I want to prove the lower and upper bound
2ex(n,$K_{s,t}$) $\le$ z(n,s,t) $\le$ ex(2n,$K_{s,t}$)
of the maximum number of edges in a bipartite graph that does not contain a $K_{s,t}$.
I have found out that this is called the Zarankiewicz problem and but I have no idea how I can prove these boundaries. Can anybody help?
By definition
For the upper bound: a $K_{s,t}$-free subgraph of $K_{n,n}$ is in particular a $K_{s,t}$-free graph on $2n$ vertices. So it has at most $\text{ex}(2n, K_{s,t})$ edges.

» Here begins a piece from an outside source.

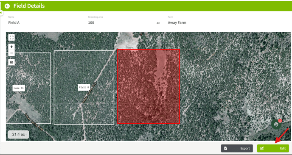Click the Reporting Area value 100
This screenshot has height=155, width=292.
point(91,23)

For the lower bound: given any $K_{s,t}$-free graph $G$ on $n$ vertices, let $H$ be its bipartite double cover. That is, if $G$ has vertices $\{v_1, \dots, v_n\}$, then $H$ has vertices $\{u_1, \dots, u_n, w_1, \dots, w_n\}$, with two edges $u_iw_j$ and $u_j w_i$ for every edge $v_iv_j$ in $G$.
Then $H$ is a subgraph of $K_{n,n}$ (all its edges join $\{u_1, \dots, u_n\}$ to $\{w_1, \dots, w_n\}$) and $K_{s,t}$-free: if vertices $\{u_{i_1}, \dots, u_{i_s}, w_{j_1}, \dots, w_{j_t}\}$ form a $K_{s,t}$ in $H$, then vertices $\{v_{i_1}, \dots, v_{i_s}, v_{j_1}, \dots, v_{j_t}\}$ form a $K_{s,t}$ in $G$. We conclude that $|E(H)| \le z(n;s,t)$.
But $|E(G)| = \frac12|E(H)|$, so $|E(G)| \le \frac12 z(n;s,t)$. Since this is true for any $K_{s,t}$-free graph $G$ on $n$ vertices, we conclude $\text{ex}(n,K_{s,t}) \le \frac12 z(n;s,t)$, giving us the lower bound.